Les assemblages MOX occupent 30% du cœur d'un réacteur « moxé » en France, les 70% restants étant des assemblages contenant de l’uranium enrichi.
Lieu de fabrication du MOX en France
En France, la fabrication du combustible MOX intervient dans l'usine de recyclage Orano Melox à Marcoule (Gard)(2).
Le graphique ci-après, issu du projet de PPE 3, représente les installations françaises du cycle du combustible nucléaire.

Précisons que le combustible MOX usagé est stocké en piscine de désactivation et traité comme déchet.
Usage du MOX dans le monde
Comparable au combustible « neuf » à l’uranium enrichi pour le comportement en réacteur, le combustible MOX est utilisé depuis près d'un demi-siècle dans dans des réacteurs à eau légère : depuis 1972 en Allemagne (les derniers réacteurs du parc nucléaire allemand ont été arrêtés en avril 2023), 1984 en Suisse, 1987 en France, 1995 en Belgique.
En France, EDF utilise du combustible MOX dans 22 réacteurs techniquement adaptés pour recevoir ce type de combustible au sein du parc nucléaire français.
En France, 10% de l’électricité nucléaire est aujourd’hui produite grâce au combustible MOX. « Avec le recyclage de l’uranium et du plutonium, c’est une économie de 25% des ressources naturelles qui peut être réalisée », précise Orano.

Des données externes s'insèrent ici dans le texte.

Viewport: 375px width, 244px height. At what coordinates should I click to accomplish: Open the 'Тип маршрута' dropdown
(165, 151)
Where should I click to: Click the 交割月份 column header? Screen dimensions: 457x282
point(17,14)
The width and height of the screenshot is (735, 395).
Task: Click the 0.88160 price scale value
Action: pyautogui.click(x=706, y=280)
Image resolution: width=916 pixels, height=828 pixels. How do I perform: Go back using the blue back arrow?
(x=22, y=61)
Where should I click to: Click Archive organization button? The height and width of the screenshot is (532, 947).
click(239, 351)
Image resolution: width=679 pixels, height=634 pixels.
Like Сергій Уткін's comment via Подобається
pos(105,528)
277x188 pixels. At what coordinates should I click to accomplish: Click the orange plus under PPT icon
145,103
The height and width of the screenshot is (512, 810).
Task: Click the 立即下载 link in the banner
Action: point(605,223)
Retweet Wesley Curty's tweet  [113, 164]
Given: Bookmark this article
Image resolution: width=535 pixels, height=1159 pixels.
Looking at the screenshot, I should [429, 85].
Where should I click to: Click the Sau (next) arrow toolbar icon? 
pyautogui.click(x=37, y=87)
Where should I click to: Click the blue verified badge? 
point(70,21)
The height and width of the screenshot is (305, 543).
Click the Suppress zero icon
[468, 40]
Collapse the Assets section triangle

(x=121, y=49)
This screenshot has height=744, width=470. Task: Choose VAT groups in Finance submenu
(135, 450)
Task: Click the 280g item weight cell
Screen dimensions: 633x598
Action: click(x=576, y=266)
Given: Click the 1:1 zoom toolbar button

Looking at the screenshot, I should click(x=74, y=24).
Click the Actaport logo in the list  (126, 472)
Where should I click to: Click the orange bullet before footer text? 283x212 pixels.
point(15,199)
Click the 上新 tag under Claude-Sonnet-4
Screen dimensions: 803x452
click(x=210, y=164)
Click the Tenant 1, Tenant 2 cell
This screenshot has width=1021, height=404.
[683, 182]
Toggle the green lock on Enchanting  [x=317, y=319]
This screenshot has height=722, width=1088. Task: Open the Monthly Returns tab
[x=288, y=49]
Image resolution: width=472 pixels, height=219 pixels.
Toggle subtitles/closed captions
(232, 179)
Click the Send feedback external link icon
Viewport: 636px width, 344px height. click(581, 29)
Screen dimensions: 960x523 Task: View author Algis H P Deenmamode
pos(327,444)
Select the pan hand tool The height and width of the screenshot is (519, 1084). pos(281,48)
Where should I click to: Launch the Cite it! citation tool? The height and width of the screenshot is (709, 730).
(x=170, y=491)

7 pays utilisant du combustible MOX
Depuis 1972, 44 réacteurs commerciaux dans le monde - réacteurs à eau sous pression (REP) ou à eau bouillante (REB) - ont produit de l'électricité grâce à du combustible MOX (ils sont dits « moxés »), selon Orano(3).
Sur le total, 38 réacteurs moxés sont situés en Europe : 22 en France donc, 10 en Allemagne, 3 en Suisse, 2 en Belgique et 1 aux Pays-Bas depuis 2014).
S'ajoutent à cette liste 2 autres pays utilisant du combustible MOX : le Japon (5 réacteurs chargés en combustible MOX depuis le début des années 1970) et les États-Unis (1 réacteur).
Précisons qu'au Japon, l’utilisation du combustible MOX avait débuté en 2009, date à laquelle il était prévu de charger 16 à 18 réacteurs avec ce type de combustible, dont le réacteur 3 de la centrale de Fukushima Daiichi qui avait été rénové en 2010 pour être « MOXé ».